Discrimination of malignant and benign breast masses using automatic segmentation and features extracted from dynamic contrast-enhanced and diffusion-weighted MRI

Magnetic resonance imaging exhibits high sensitivity but low specificity for breast cancer. The present study aimed to investigate whether combining morphology, texture features and kinetic features with diffusion-weighted imaging using quantitative analysis improves the accuracy of discriminating malignant from benign breast masses. In total, 104 and 171 malignant lesions in 205 women were included. Additionally, 13 texture and 11 morphology features were computed from each lesion using a semi-automated segmentation method. To increase prediction accuracy, a newly designed classification model, difference-weighted local hyperplane, was used for statistical analysis of the combined effects of the features for predicting lesion type. The mean apparent diffusion coefficient (ADC) value for each lesion was calculated. Diagnostic performances of morphology and texture features, kinetic features and ADC alone and the combination of them were evaluated using receiver operating characteristics analysis. Malignant lesions had lower mean ADCs than benign lesions.

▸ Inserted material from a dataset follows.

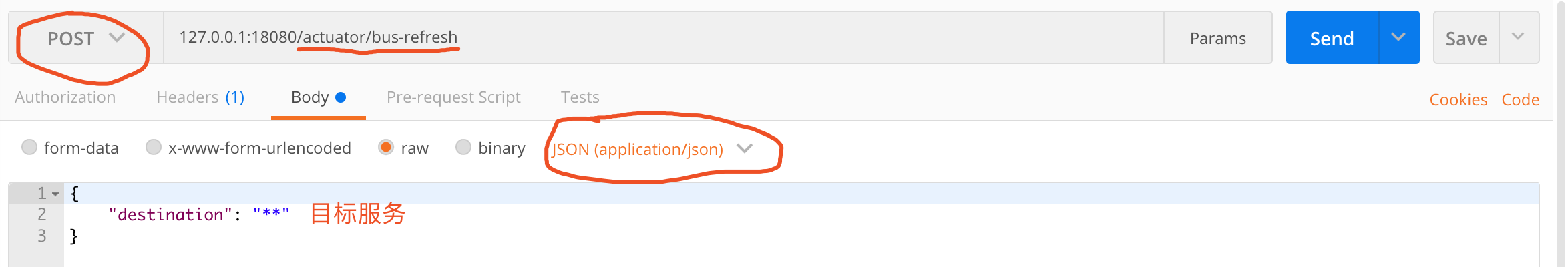The image size is (1568, 267).
Task: Choose the binary body option
Action: (463, 147)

By using 10-fold cross validation scheme, combined morphological and kinetic features achieved a diagnostic average accuracy of 0.87. Adding an ADC threshold of 1.37×10(−3) mm(2)/sec increased the overall averaged accuracy to 0.90. A multivariate model combining ADC values with 6 morphological and kinetic parameters best discriminated malignant from benign lesions. Incorporating morphology and texture features, kinetic features and ADC into a multivariable diagnostic model improves the discriminatory power of breast lesions.